Dodurga konusunda mevcut belediyeleri suçlamak haksızlık olur. Ankara'nın her yerindeki imar rezillikleri gibi bu da (özellikle Dodurga'da akılalmaz boyutta) vurgun yapan Jeliboncu'nun marifeti. Belediye değişmeden evvel mahkemelik olmuş ve yürütmesi durdurulmuş bir plan bu. Mahkeme 5 seneden fazla sürdü, üstelik çıkan karar bile abes, akıl dışı (Hem kademeli emsali yasaklayıp, 2 emsalli parsellerde kaldıran, ama 1,75 emsal parsellerde kademeli emsali kaldırmayan hukuki bir ucubelik). Neyse ki Çankaya belediyesi planın bütün arızalı noktalarının tamamını düzeltecek raporu sundu ve umuyorum ki Büyükşehir'de bu arızaların tamamını gideren revizyon yapılarak çözülecek. Hayırlısıyla çıkacak kararla hissedarların çektiği işkence son bulacak.
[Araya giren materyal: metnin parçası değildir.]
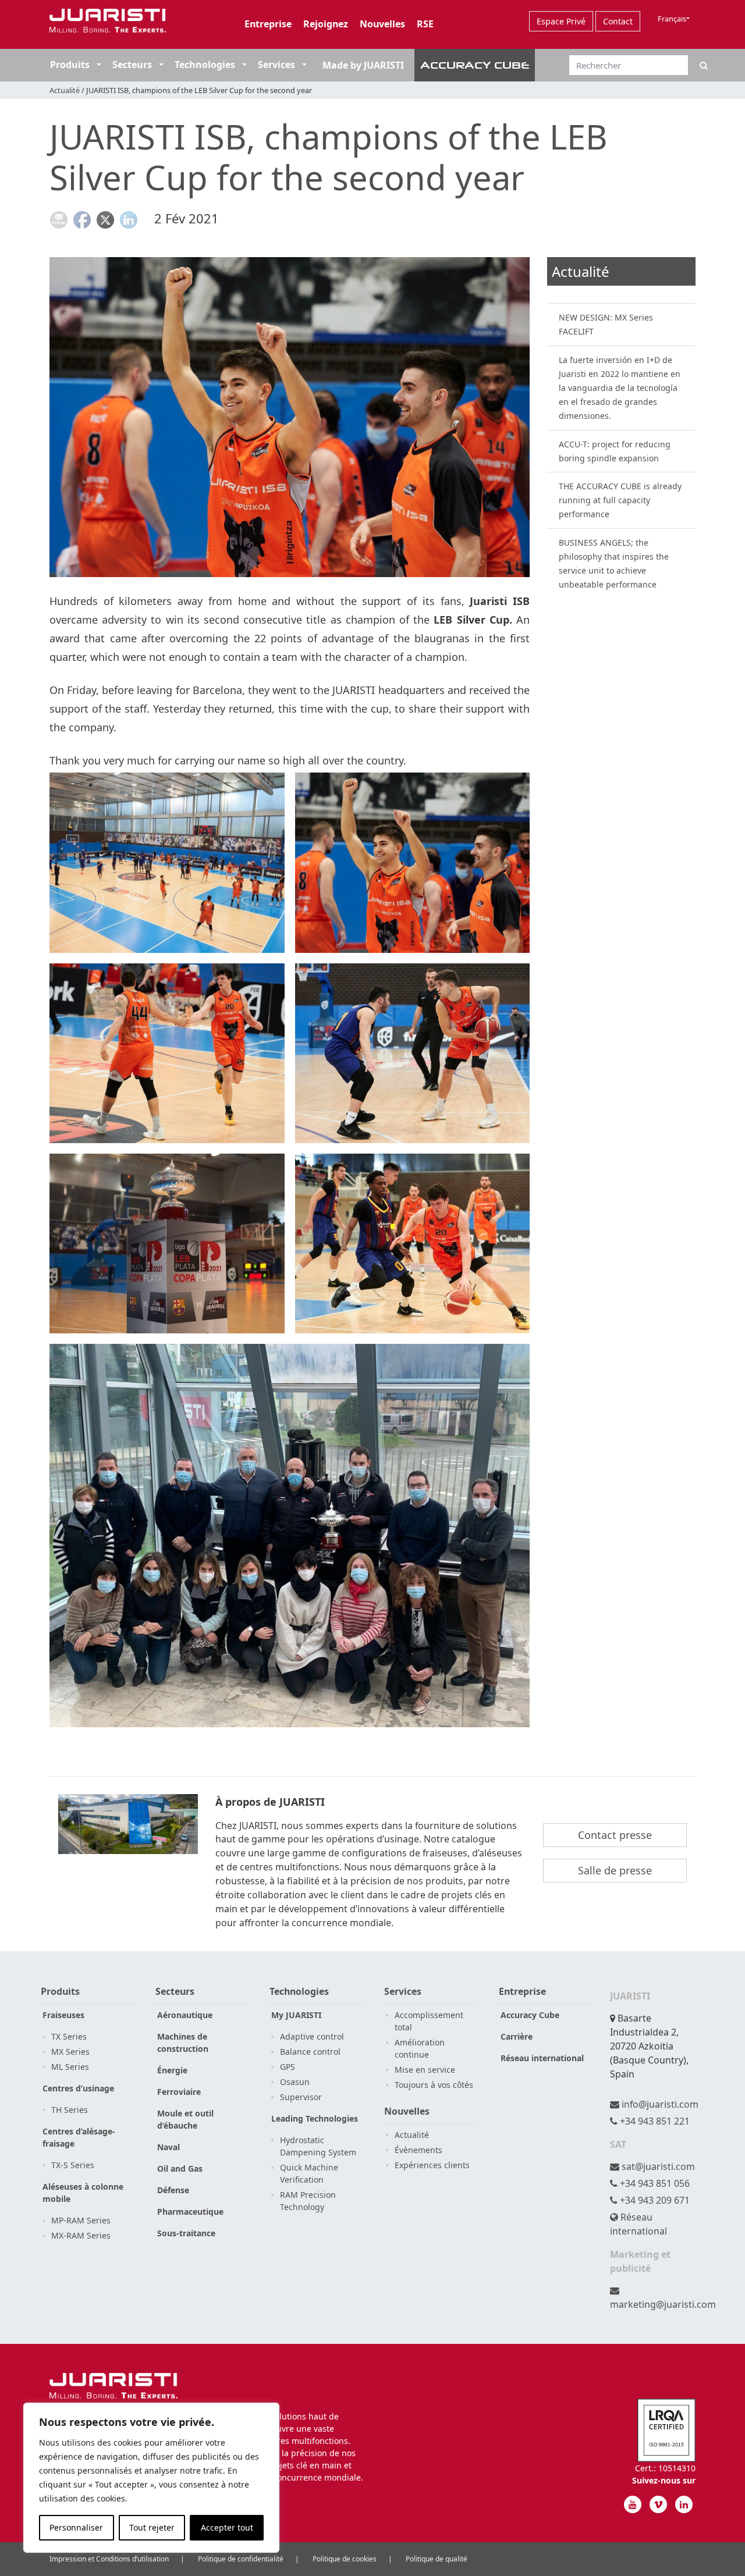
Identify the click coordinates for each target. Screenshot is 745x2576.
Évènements (418, 2149)
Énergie (172, 2070)
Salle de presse (615, 1870)
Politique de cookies (345, 2559)
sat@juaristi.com (657, 2166)
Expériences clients (432, 2165)
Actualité (64, 90)
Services (276, 64)
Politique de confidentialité (240, 2559)
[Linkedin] (684, 2504)
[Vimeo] (658, 2504)
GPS (287, 2066)
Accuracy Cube (530, 2014)
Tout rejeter (152, 2527)
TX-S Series (72, 2165)
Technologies (205, 64)
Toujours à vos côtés (434, 2084)
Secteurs (133, 64)
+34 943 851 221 (654, 2121)
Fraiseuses (63, 2014)
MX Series (70, 2051)
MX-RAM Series (81, 2235)
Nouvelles (382, 23)
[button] (98, 65)
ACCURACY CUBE (475, 65)
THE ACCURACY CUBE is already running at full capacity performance (620, 500)
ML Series (70, 2066)
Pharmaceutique (190, 2211)
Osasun (295, 2081)
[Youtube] (632, 2504)
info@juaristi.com (658, 2104)
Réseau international (542, 2057)
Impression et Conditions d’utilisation (109, 2559)
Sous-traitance (186, 2233)
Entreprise (268, 23)
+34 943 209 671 (654, 2200)
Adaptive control (312, 2036)
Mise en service (425, 2069)
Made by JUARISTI (363, 65)
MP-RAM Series (81, 2220)
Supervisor (301, 2096)
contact (618, 21)
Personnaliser (76, 2527)
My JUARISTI (296, 2014)
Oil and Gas (180, 2168)
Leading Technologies (314, 2118)
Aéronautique (184, 2014)
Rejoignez (325, 23)
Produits (70, 64)
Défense (173, 2190)
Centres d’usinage (78, 2088)
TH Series (69, 2109)
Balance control (310, 2051)
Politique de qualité (436, 2559)
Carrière (517, 2036)
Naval (168, 2146)
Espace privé (561, 21)
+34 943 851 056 (654, 2183)
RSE (425, 23)
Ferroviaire (179, 2091)
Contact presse (615, 1835)
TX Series (69, 2036)
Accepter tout (227, 2527)
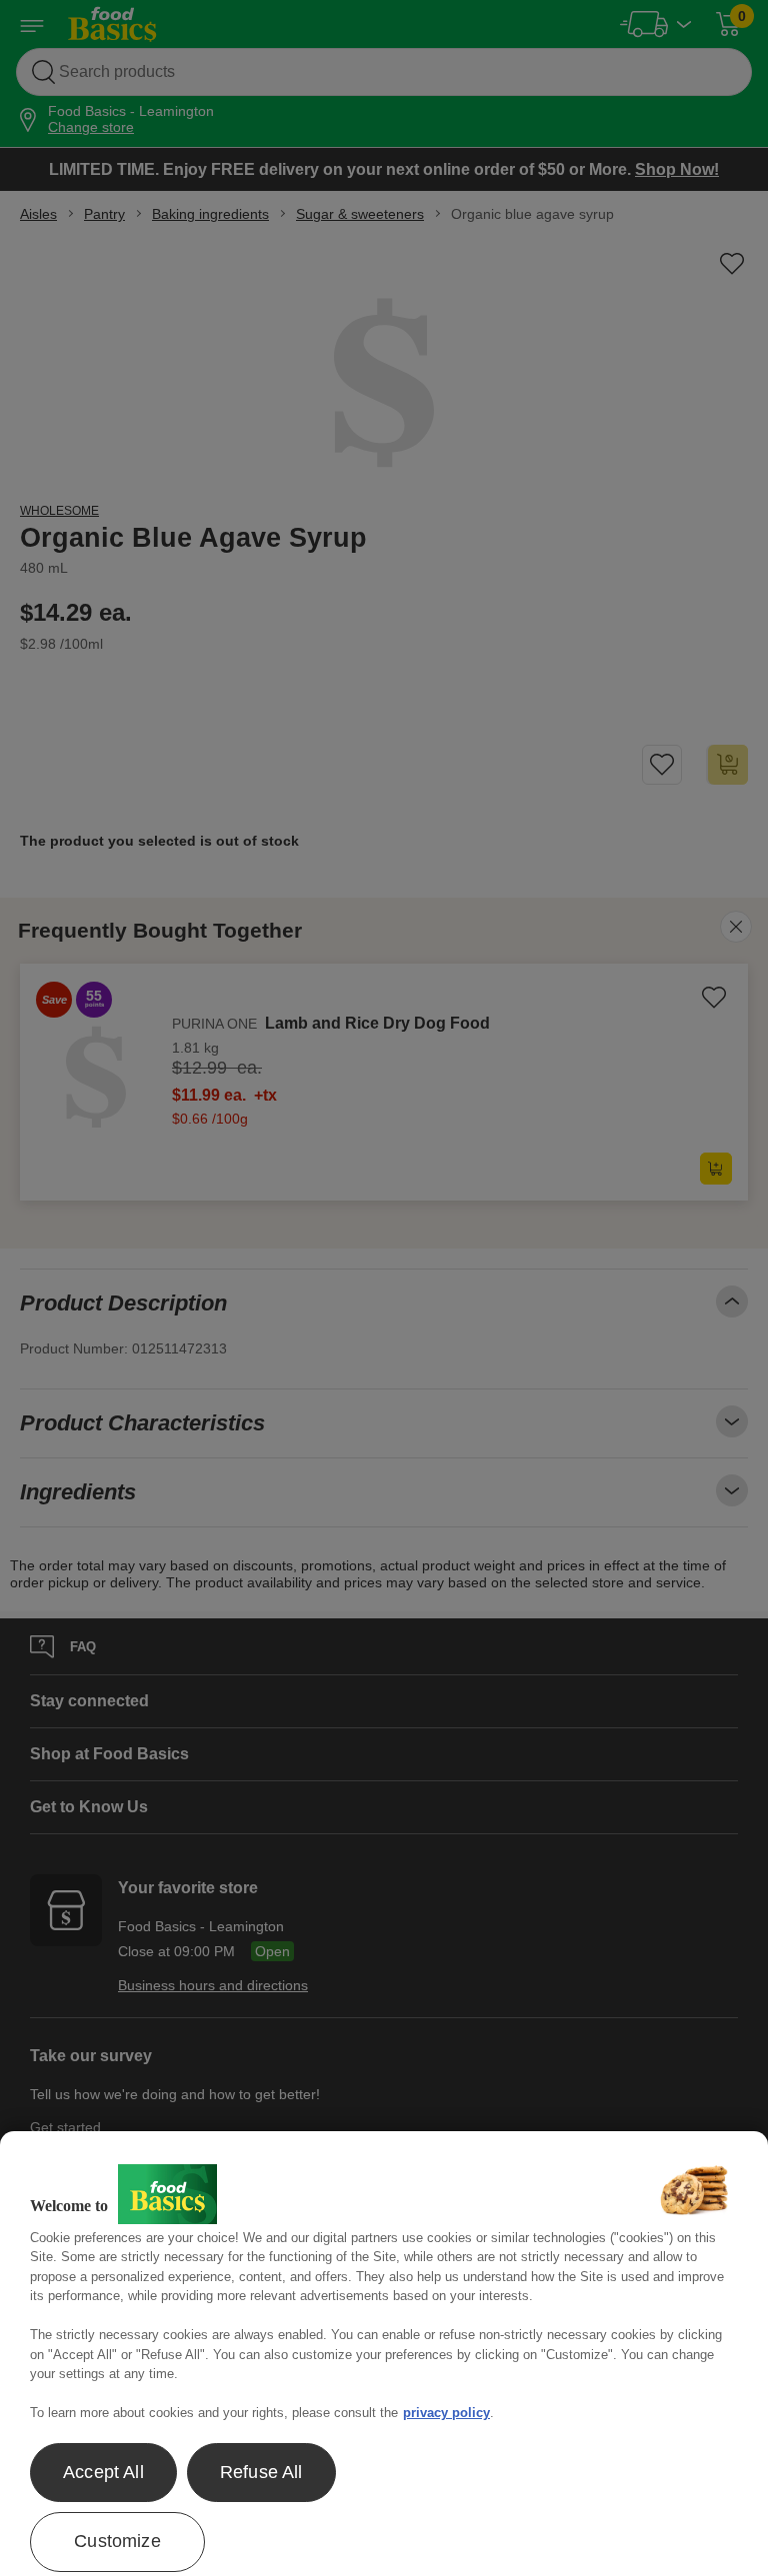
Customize (117, 2541)
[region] (384, 2353)
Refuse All (261, 2472)
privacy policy (446, 2412)
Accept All (103, 2472)
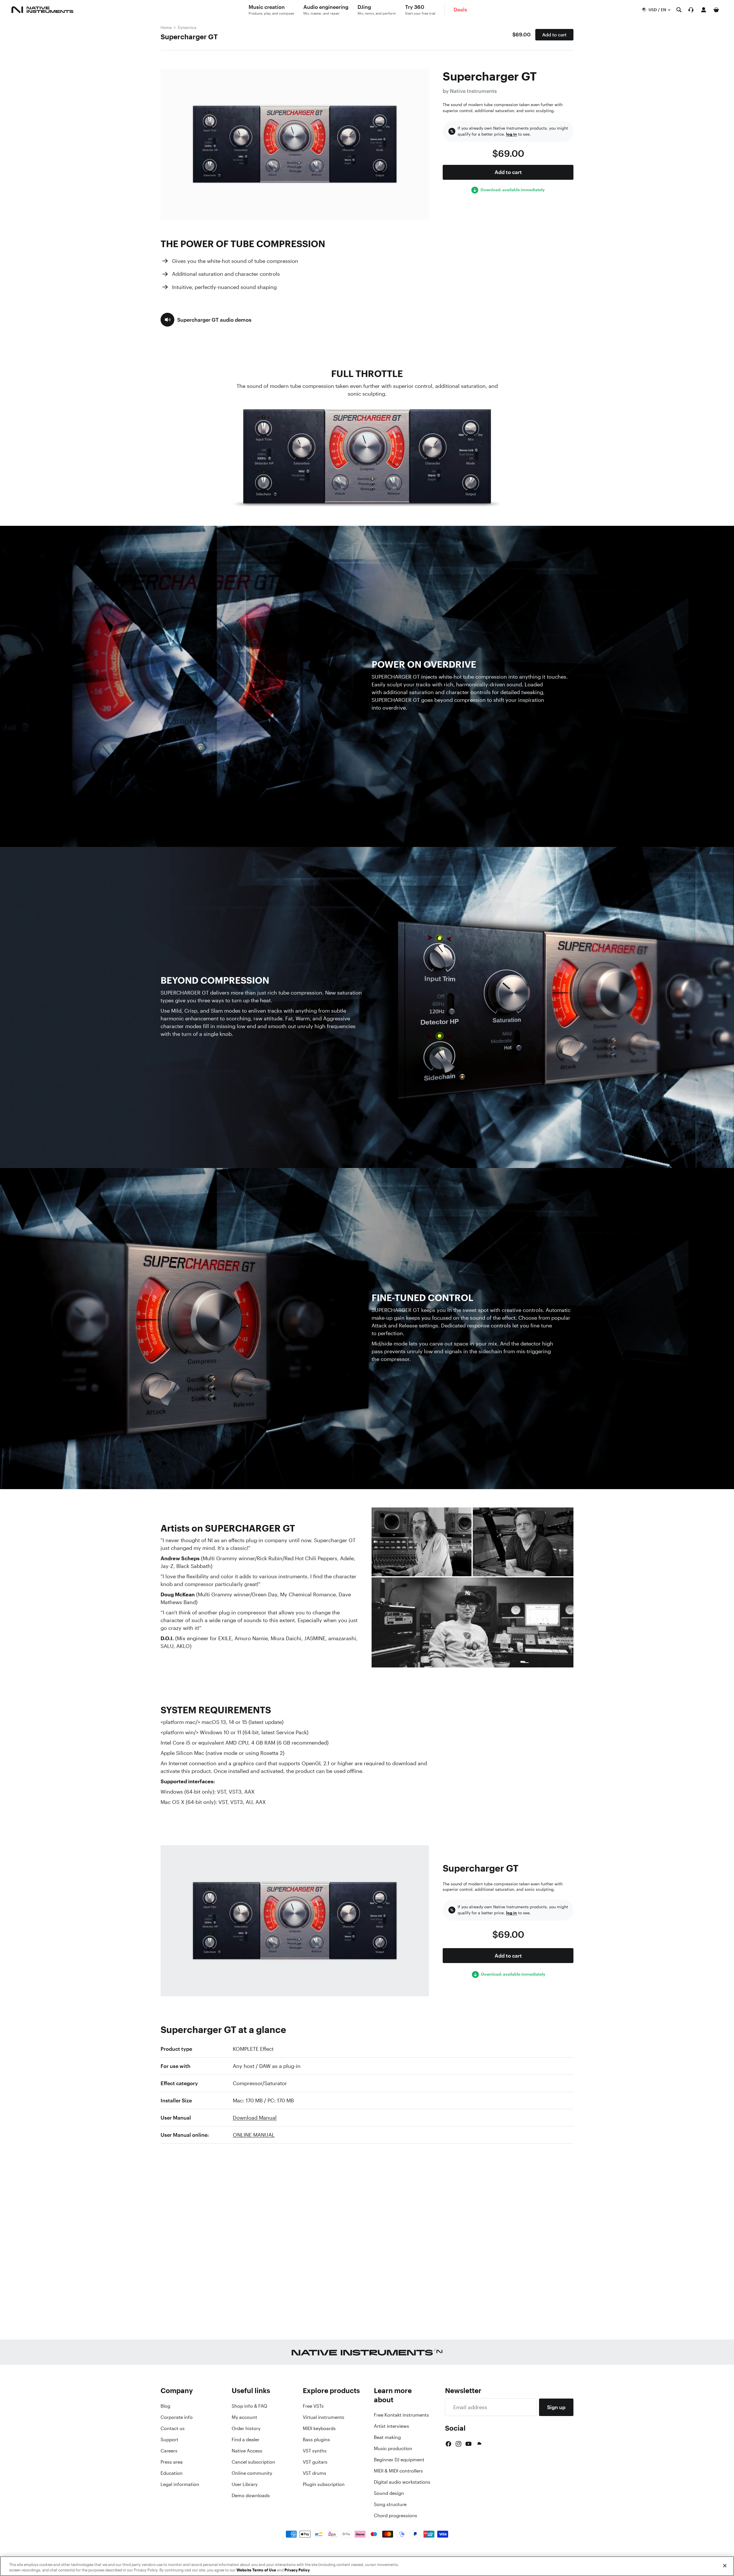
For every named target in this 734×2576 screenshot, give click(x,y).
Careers (169, 2450)
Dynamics (187, 27)
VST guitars (315, 2462)
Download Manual (255, 2117)
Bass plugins (316, 2439)
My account (244, 2417)
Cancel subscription (253, 2462)
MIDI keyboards (319, 2428)
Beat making (387, 2437)
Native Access (247, 2450)
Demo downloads (251, 2495)
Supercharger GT (189, 36)
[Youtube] (468, 2443)
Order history (246, 2428)
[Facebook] (448, 2443)
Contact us (173, 2428)
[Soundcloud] (478, 2443)
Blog (165, 2406)
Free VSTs (313, 2406)
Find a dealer (245, 2439)
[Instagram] (458, 2443)
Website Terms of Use (256, 2570)
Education (172, 2473)
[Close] (725, 2565)
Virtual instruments (323, 2417)
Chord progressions (395, 2515)
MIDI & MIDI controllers (398, 2470)
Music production (393, 2448)
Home (166, 27)
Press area (172, 2462)
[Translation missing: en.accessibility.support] (691, 9)
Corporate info (177, 2417)
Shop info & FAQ (249, 2406)
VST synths (315, 2450)
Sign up (556, 2407)
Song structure (390, 2504)
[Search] (679, 9)
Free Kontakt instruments (401, 2415)
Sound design (389, 2493)
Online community (252, 2473)
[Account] (703, 9)
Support (169, 2439)
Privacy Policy (297, 2570)
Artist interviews (391, 2426)
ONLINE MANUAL (254, 2134)
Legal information (180, 2484)
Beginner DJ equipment (399, 2459)
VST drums (314, 2473)
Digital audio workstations (402, 2482)
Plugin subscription (324, 2484)
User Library (244, 2484)
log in (511, 134)
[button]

Ankara'da imar konusunda nasıl bir 25 sene yaşadığımızın filmi yapılsa Science Fiction derler kimse inanmaz.
Arada bir 2 yıllık Mustafa Tuna dönemi oldu, adam farklı, Jeliboncu'dan sonra düzgün biri sanıldı. O da iki imar çıkardı. Belören planını belediye kendi geri çekmek zorunda kaldı, diğeri ise Dikmen'de kendi kardeşine özel çıkarttığı ve yine akılalmaz bir avanta içeren plandı, onu da tabii mahkeme iptal etti.
İmar konusunda lazım olan çare ilçe belediyeleri, büyükşehir ve hatta cumhurbaşkanının aynı partiden olması değil, sadece ve sadece hukuka uygun olması. Hukuka uygun olmadığı zaman her kombinasyonun sonunda duvara tosluyor, iptal oluyor.
Kombinasyonlara gelince, orada zaten aslında parti farklılıklarının zerre önemi yok. İş avantaya gelince sahnede kavga edenlerin, kuliste nasıl beraberce iş tuttuğunu bilseniz "yuh artık" dersiniz. En basit örneği Jeliboncu ile Yenimahalle belediye başkanının parsel niteliğinin değiştirilmesi yoluyla bir sürü yerde yaptıkları şeylerdir, insanın resmen ağzını açık bırakır.